Gallium OS is an Operating System based off Ubuntu designed to run on Chromebook hardware.
If you like your Chromebook, but wish it could do more, try out Gallium OS. It’s a Linux distro that gives you full control over your hardware. As an added bonus, it’s based off of Ubuntu, so it’ll probably feel familiar if you’ve used that before.
Unlike crouton, it can overwrite Chrome OS, or dual boot. But, it can’t run within Chrome OS. That being said, it takes less than a minute to boot, so switching between them shouldn’t be that much of a hassle.
My first impressions of Gallium OS, was that it’s an amazing OS in general, let alone one designed for Chromebooks. After preparing your Chromebook(enabling dev mode and installing the BIOS thingie), all you need to do is boot from a Gallium OS flash drive, and follow the install instructions(you could also run it live, but I wouldn’t recommend it). The install was easy, and the live desktop is a great way to test it out before installing. As promised, all of the hardware, down to the brightness buttons on the keyboard, worked just fine. It did come with the Chromium browser installed, which I replaced with Google Chrome, and that actually ended up using less disk space.
You’re probably wondering why anyone would ever want to replace Chrome OS. Well, I did it to get more out of my Chromebook. I can now work on my C and Python programs without needing an internet connection(with Chrome OS, I had to SSH into my server to work on programming). I can even mess around with Swift if I wanted to, which I couldn’t do before. Also, you get full control over pretty much everything about the OS. If you want to change Desktop Environment you can, although I wouldn’t recommend it.

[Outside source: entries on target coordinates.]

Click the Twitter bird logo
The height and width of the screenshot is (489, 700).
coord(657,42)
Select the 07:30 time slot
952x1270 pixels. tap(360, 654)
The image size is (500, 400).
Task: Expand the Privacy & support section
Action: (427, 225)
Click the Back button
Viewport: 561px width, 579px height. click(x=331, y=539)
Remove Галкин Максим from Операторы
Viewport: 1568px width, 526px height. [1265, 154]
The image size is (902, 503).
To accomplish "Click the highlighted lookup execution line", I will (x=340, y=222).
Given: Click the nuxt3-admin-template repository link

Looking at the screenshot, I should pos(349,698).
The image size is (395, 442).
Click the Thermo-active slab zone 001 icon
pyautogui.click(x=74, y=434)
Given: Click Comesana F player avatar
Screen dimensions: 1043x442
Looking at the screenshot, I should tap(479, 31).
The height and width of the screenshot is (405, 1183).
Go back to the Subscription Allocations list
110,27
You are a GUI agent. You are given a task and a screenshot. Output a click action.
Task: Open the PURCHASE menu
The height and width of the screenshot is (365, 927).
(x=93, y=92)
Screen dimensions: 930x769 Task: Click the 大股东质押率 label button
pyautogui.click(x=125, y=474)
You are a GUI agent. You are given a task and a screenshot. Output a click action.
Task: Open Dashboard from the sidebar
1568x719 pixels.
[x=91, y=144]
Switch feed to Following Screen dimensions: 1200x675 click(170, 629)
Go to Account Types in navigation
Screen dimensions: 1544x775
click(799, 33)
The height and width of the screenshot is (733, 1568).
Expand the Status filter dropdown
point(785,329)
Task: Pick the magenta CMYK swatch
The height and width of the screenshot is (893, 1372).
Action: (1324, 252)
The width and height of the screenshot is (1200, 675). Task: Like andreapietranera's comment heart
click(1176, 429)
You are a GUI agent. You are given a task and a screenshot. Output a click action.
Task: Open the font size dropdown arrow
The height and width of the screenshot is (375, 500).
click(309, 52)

Also, the OpenVPN client you can install on Gallium OS is far superior to the built in ChromeOS one, as I can use TCP port 443, which Chrome OS’s OpenVPN client doesn’t support.
What if I want to go back?
If you like Gallium OS, install it, and end up changing your mind, then all you need to do is create a Chrome OS recovery flash drive, which there are many tutorials on how to do. Switching back isn’t that hard, but if you think you’ll still use Chrome OS, then consider dual boot instead of overwriting.
Why not crouton?
Crouton is great if you want Chrome OS, and want to mess around with another Linux distro every now and then. But, if you want to have full control over everything, then Gallium OS will probably be the best solution for you.